Derek siste een verwensing en sloeg zo hard met zijn hand tegen de muur dat ik ineenkromp. Ik liep op hem af.

‘Ga toch naar bed. Je hebt waarschijnlijk gelijk. Het is vast niet belangrijk…’

‘Dat zeg ik niet. Ik bedoel alleen maar… Zestig jaar geleden is dit huis gebouwd door een magiër, er liggen bovennatuurlijken in de kelder begraven, en nu zijn wij hier, drie bovennatuurlijke tieners. Het opvanghuis is naar hem genoemd. Wijst dat ergens op? Of is het gewoon genoemd naar de man die het heeft laten bouwen? Het kán bijna geen toeval zijn, maar ik snap gewoon niet wat het verband is.’

‘Ik kan dit wel alleen af. Ga terug naar…’

‘Nee, hij heeft gelijk. We moeten het vragen. Alleen…’ Hij stak zijn hand onder zijn shirt en krabde aan zijn rug. ‘Ik voel me belabberd en daar word ik chagrijnig van. Maar dit moet gebeuren.’

De geest volgde ons naar de kruipruimte.

‘Hoe kan ik voorkomen dat hetzelfde gebeurt als laatst?’ vroeg ik. ‘Dat ze terugkeren in hun lichaam?’

Stilte. Ik telde tot zestig voordat ik vroeg: ‘Hallo? Ben je er nog?’

‘Blijf kalm. Geconcentreerd. Maar doe rustig aan. Zachtjes. Je kracht. Te groot.’

‘Is mijn kracht te groot?’

Ik kon een glimlach niet onderdrukken. Ik was er nog steeds niet helemaal zeker van dat ik wel op die kracht zat te wachten, maar het was best wel vet om te horen dat ik over meer beschikte dan de gemiddelde necromancer. Alsof je een iq-test aflegt en slimmer blijkt te zijn dan je dacht.

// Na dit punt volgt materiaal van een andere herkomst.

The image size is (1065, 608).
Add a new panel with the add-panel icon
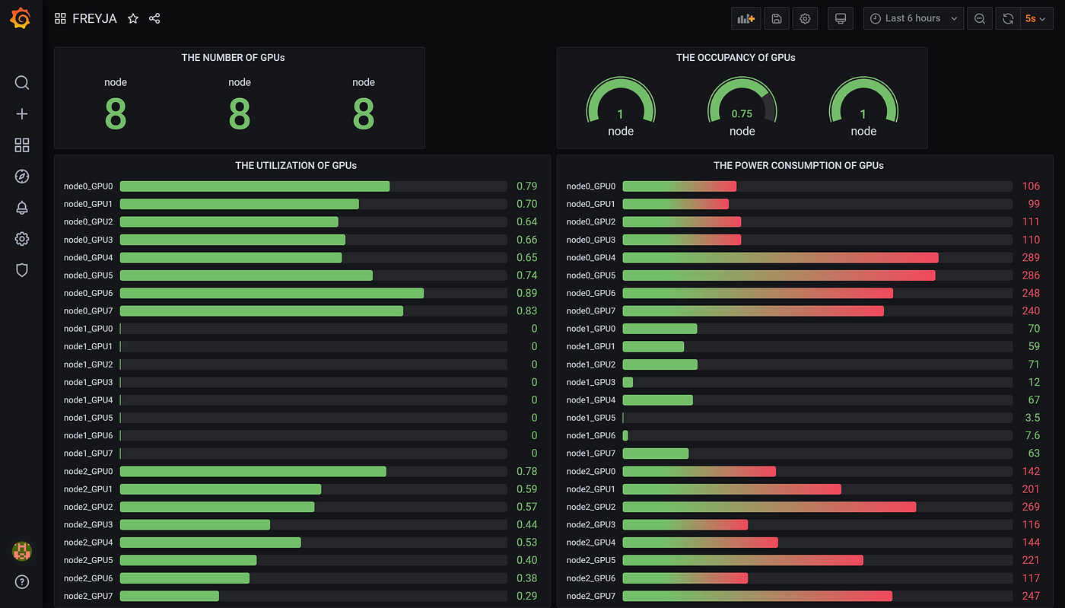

‘Jouw leeftijd. Zou nooit in staat moeten zijn…’

Stilte. Geduldig wachtte ik op het volgende woord. Maar dat bleef uit.

‘Hallo?’

Hij begon opnieuw, woord voor woord. ‘Te snel. Te veel. Te…’

Een langere stilte.

‘Er is iets mis,’ zei hij uiteindelijk.

‘Mis?’

Derek dook op uit de schaduw, waar hij zwijgend had staan kijken. ‘Wat zegt hij?’

‘Iets over mijn kracht. Dat er iets… niet aan klopt.’

‘Te sterk,’ zei de geest. ‘Onnatuurlijk.’

‘Onnatuurlijk?’ fluisterde ik.

Dereks ogen spuwden vuur. ‘Luister niet naar hem, Chloe. Dus je bent sterk. Lekker belangrijk. Het lukt best. Je moet gewoon voorzichtig zijn.’

De geest bood zijn excuses aan. Hij gaf nog wat aanwijzingen en zei toen dat hij ‘vanaf de andere kant’ zou toekijken, voor het geval zijn aanwezigheid de vorige keer mijn kracht had versterkt. Als ik hem nodig had, zou hij terugkomen. Nog één waarschuwing: dat ik niet te veel druk moest uitoefenen, en hij was weg.